Los vecinos y las vecinas de Xeraco no podrán consumir agua potable en los próximos días. Así lo comunicaba ayer el ayuntamiento a través de un escrito en las redes sociales, que después se amplío a un bando emitido por el alcalde, Avelino Mascarell. En el mismo informaba de que la Conselleria de Sanitat había declarado el agua de Xeraco como «no apta» al encontrar en los análisis se han hallado exceso de sustancias que aconsejan que no se use para consumo humano.

En el mismo comunicado, el consistorio advertía de que el uso del agua potable estaba prohíbido tanto para beber como para cocinar pero no así para cuestiones de higiene. Además, advertía de que tampoco aquellos que dispongan de un sistema de osmosis, que sirve para filtrar las impurezas del agua, tampoco pueden hacer uso del líquido que corre por sus cañerías.

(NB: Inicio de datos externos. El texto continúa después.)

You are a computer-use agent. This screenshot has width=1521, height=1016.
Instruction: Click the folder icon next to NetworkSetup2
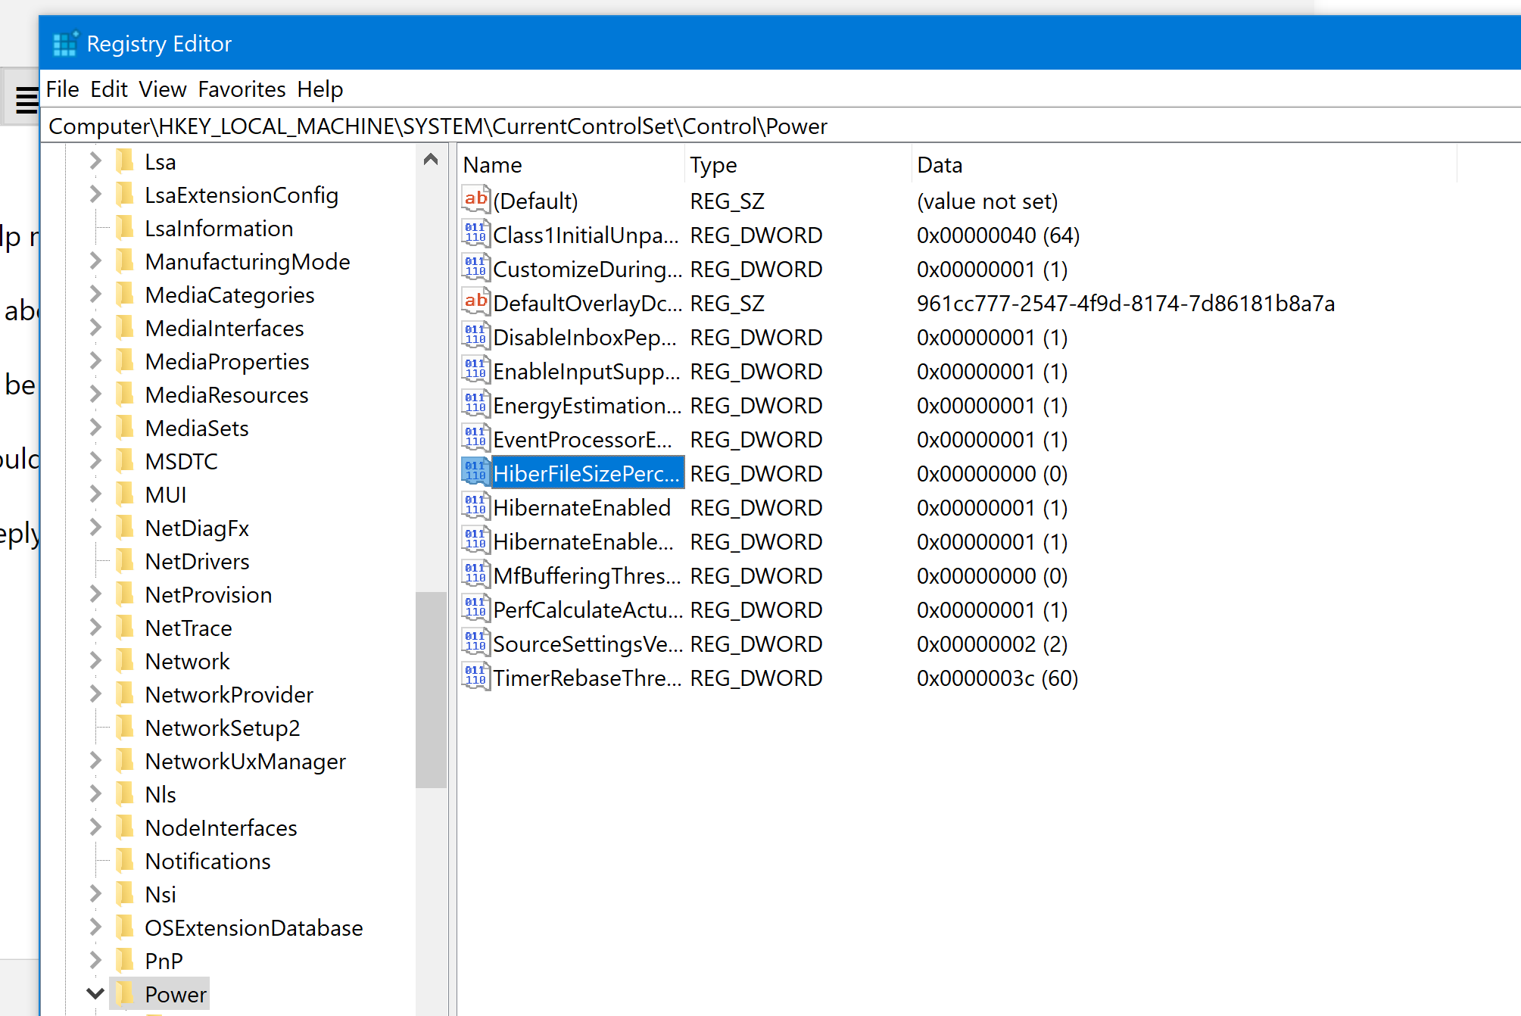pos(125,728)
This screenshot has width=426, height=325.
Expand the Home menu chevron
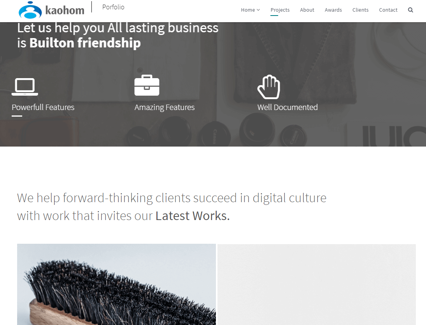pos(258,10)

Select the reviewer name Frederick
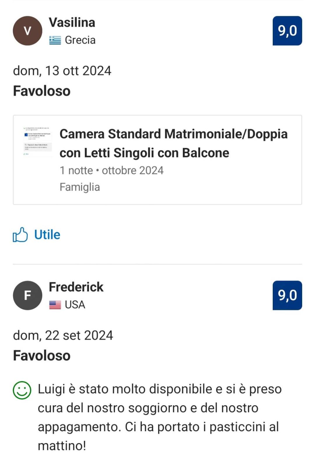click(x=76, y=287)
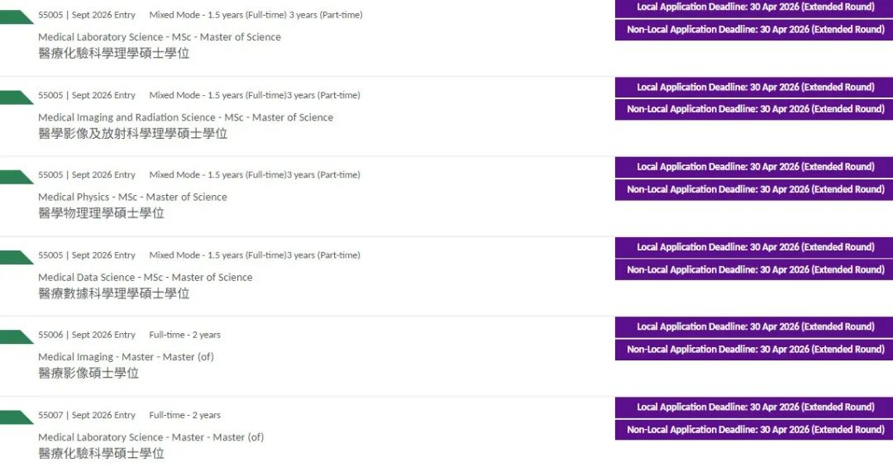The width and height of the screenshot is (893, 472).
Task: Click Non-Local Deadline banner for Medical Imaging and Radiation Science
Action: tap(754, 109)
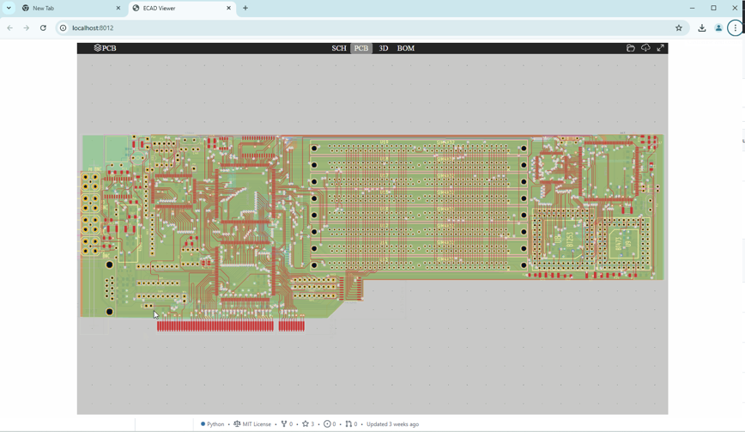Open Chrome three-dot menu
Screen dimensions: 745x432
(735, 28)
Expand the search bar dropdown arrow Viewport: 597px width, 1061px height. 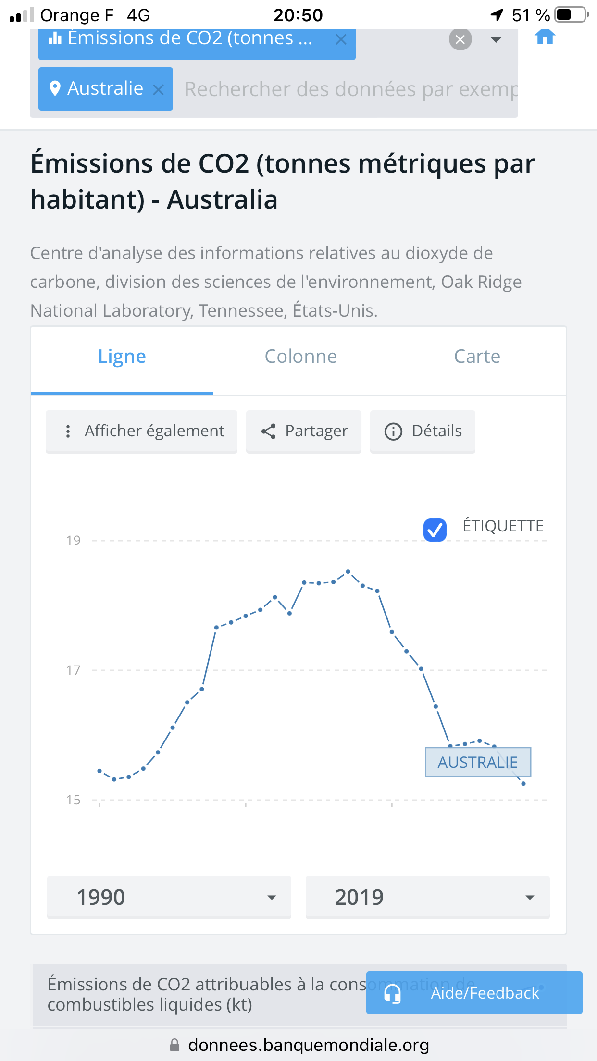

De momento, por tanto, la ciudadanía xeraquera tendrá que echar mano de agua embotellada para pasar los próximos días.

Eso sí, desde el consistorio aclaran que la incidencia «no tiene nada que ver con la Covid-19», un mensaje que, sin duda, tranquilizará a los vecinos y vecinas en un tiempo en que existe mucho temor a contraer la enfermedad.

Los problemas del agua en Xeraco no son nuevos. Hace unos años, el ayuntamiento llevó a cabo una cata en una zona en la que se encontró agua para abastecer al municipio. Sin embargo, los análisis decretaron que esa agua no era apta para el consumo.